DNA clamp to grab cancer before it develops

Credit: Marco Tripodi.
Toward a new generation of screening tests

As part of an international research project, a team of researchers has developed a DNA clamp that can detect mutations at the DNA level with greater efficiency than methods currently in use. Their work could facilitate rapid screening of those diseases that have a genetic basis, such as cancer, and provide new tools for more advanced nanotechnology.

An increasing number of genetic mutations have been identified as risk factors for the development of cancer and many other diseases. Several research groups have attempted to develop rapid and inexpensive screening methods for detecting these mutations. “The results of our study have considerable implications in the area of diagnostics and therapeutics,” says Professor Francesco Ricci, “because the DNA clamp can be adapted to provide a fluorescent signal in the presence of DNA sequences having mutations with high risk for certain types cancer. The advantage of our fluorescence clamp, compared to other detection methods, is that it allows distinguishing between mutant and non-mutant DNA with much greater efficiency. This information is critical because it tells patients which cancer(s) they are at risk for or have.”
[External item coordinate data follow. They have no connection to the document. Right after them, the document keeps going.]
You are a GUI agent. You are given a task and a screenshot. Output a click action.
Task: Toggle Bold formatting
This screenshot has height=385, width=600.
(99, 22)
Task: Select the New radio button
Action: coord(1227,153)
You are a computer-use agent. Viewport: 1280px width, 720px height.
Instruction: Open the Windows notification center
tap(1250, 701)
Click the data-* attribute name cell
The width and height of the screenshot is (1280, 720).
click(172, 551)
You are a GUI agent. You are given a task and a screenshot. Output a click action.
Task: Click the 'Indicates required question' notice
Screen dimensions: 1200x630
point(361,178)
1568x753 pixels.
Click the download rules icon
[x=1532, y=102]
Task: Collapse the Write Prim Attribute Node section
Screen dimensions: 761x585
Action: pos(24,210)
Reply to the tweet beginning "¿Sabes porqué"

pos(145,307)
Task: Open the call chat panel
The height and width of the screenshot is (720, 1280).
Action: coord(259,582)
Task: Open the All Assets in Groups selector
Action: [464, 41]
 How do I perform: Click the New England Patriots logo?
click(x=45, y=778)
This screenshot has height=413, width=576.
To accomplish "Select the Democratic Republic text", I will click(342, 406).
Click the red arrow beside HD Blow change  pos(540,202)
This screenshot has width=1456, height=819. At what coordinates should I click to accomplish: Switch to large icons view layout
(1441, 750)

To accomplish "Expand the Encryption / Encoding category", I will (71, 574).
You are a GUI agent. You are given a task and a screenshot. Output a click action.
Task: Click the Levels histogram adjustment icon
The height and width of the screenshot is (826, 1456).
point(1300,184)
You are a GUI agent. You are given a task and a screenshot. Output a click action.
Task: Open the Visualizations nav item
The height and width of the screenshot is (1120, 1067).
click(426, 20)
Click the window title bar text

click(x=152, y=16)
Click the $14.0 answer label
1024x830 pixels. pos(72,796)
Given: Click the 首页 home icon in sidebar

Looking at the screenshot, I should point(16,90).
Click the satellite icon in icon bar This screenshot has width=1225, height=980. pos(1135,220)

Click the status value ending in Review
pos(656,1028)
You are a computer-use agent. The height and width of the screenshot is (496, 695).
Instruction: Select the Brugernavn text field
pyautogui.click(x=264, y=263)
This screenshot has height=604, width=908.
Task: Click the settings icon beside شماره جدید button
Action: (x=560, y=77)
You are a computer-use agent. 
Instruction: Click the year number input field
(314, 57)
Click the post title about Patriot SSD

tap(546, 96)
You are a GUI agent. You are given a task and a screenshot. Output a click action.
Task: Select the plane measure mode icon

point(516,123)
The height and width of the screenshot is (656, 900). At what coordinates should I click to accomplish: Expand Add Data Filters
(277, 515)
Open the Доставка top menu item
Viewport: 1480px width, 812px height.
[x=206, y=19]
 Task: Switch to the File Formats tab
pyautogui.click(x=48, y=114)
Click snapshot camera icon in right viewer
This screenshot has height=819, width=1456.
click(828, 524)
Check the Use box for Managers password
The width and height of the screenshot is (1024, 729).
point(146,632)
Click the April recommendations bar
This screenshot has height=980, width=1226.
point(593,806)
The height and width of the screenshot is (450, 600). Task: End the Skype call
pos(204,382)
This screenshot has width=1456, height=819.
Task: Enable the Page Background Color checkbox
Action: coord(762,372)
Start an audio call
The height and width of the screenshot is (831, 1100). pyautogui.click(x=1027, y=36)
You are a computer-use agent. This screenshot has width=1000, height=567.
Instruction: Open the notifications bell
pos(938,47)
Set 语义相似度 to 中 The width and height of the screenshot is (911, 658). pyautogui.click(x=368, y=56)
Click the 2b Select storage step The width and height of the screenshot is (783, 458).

“Nature is a constant source of inspiration in the development of technologies,” says Professor Alexis Vallée-Bélisle. “For example, in addition to revolutionizing our understanding of how life works, the discovery of the DNA double helix by Watson, Crick and Franklin in 1953 also inspired the development of many diagnostic tests that use the strong affinity between two complementary DNA strands to detect mutations.”

“However, it is also known that DNA can adopt many other architectures, including triple helices, which are obtained in DNA sequences rich in purine (A, G) and pyrimidine (T, C) bases,” says the researcher Andrea Idili, first author of the study. “Inspired by these natural triple helices, we developed a DNA-based clamp to form a triple helix whose specificity is ten times greater than a double helix allows.”

“Beyond the obvious applications in the diagnosis of genetic diseases, I believe this work will pave the way for new applications related in the area of DNA-based nanostructures and nanomachines,” notes Professor Kevin Plaxco, University of California, Santa Barbara. “Such nanomachines could ultimately have a major impact on many aspects of healthcare in the future.”

“The next step is to test the clamp on human samples, and if it is successful, it will begin the process of commercialization,” concludes Professor Vallée-Bélisle.